Try it: Please reproduce, exactly and with nothing added, the line containing "Click the Mar" and every line after it to the end of the records.

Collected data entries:
━━━━

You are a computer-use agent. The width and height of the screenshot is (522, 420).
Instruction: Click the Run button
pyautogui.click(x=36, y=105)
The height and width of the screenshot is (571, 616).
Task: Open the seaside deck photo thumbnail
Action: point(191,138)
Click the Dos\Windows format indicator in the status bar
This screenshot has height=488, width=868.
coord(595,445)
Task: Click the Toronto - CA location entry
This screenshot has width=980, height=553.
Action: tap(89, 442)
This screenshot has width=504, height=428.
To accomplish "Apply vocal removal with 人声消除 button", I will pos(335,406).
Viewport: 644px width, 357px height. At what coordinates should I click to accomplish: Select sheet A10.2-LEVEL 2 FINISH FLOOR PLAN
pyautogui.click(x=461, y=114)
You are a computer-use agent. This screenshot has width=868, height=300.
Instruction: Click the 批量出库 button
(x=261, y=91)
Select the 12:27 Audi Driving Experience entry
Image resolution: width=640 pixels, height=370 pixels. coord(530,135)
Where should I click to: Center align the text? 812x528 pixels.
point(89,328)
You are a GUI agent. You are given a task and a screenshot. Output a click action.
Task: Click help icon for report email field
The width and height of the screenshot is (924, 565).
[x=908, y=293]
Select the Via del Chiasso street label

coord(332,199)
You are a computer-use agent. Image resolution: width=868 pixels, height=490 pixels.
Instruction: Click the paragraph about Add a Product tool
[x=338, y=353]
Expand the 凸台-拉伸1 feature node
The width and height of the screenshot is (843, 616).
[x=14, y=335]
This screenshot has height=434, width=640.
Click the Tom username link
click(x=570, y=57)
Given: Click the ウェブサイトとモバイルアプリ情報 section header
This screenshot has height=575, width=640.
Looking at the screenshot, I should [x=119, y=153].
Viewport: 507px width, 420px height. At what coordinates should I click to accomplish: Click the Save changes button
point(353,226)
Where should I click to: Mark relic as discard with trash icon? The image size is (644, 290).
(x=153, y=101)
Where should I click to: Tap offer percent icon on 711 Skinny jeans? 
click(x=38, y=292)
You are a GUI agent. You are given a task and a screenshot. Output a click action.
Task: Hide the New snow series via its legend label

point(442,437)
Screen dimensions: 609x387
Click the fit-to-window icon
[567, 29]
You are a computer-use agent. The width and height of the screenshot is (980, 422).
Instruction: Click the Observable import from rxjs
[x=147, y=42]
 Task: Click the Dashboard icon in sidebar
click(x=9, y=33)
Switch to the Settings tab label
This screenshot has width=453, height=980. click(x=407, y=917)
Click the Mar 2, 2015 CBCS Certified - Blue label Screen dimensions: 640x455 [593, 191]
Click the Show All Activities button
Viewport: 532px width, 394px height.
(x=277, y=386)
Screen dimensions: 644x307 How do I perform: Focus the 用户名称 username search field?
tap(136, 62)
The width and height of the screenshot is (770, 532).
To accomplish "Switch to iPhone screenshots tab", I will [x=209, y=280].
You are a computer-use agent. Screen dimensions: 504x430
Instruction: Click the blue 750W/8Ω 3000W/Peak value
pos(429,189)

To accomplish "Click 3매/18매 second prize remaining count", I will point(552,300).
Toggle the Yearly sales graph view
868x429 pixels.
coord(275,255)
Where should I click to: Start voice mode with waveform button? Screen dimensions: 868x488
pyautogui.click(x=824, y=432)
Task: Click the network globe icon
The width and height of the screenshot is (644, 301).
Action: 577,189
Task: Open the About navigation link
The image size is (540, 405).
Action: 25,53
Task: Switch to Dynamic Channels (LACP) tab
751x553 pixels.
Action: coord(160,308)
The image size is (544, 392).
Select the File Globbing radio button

━━━━

Output of the task:
Click the Mar 2, 2015 CBCS Certified - Blue label Screen dimensions: 640x455 [593, 191]
Click the Show All Activities button
Viewport: 532px width, 394px height.
(x=277, y=386)
Screen dimensions: 644x307 How do I perform: Focus the 用户名称 username search field?
tap(136, 62)
The width and height of the screenshot is (770, 532).
To accomplish "Switch to iPhone screenshots tab", I will [x=209, y=280].
You are a computer-use agent. Screen dimensions: 504x430
Instruction: Click the blue 750W/8Ω 3000W/Peak value
pos(429,189)

To accomplish "Click 3매/18매 second prize remaining count", I will point(552,300).
Toggle the Yearly sales graph view
868x429 pixels.
coord(275,255)
Where should I click to: Start voice mode with waveform button? Screen dimensions: 868x488
pyautogui.click(x=824, y=432)
Task: Click the network globe icon
The width and height of the screenshot is (644, 301).
Action: 577,189
Task: Open the About navigation link
The image size is (540, 405).
Action: 25,53
Task: Switch to Dynamic Channels (LACP) tab
751x553 pixels.
Action: coord(160,308)
The image size is (544, 392).
Select the File Globbing radio button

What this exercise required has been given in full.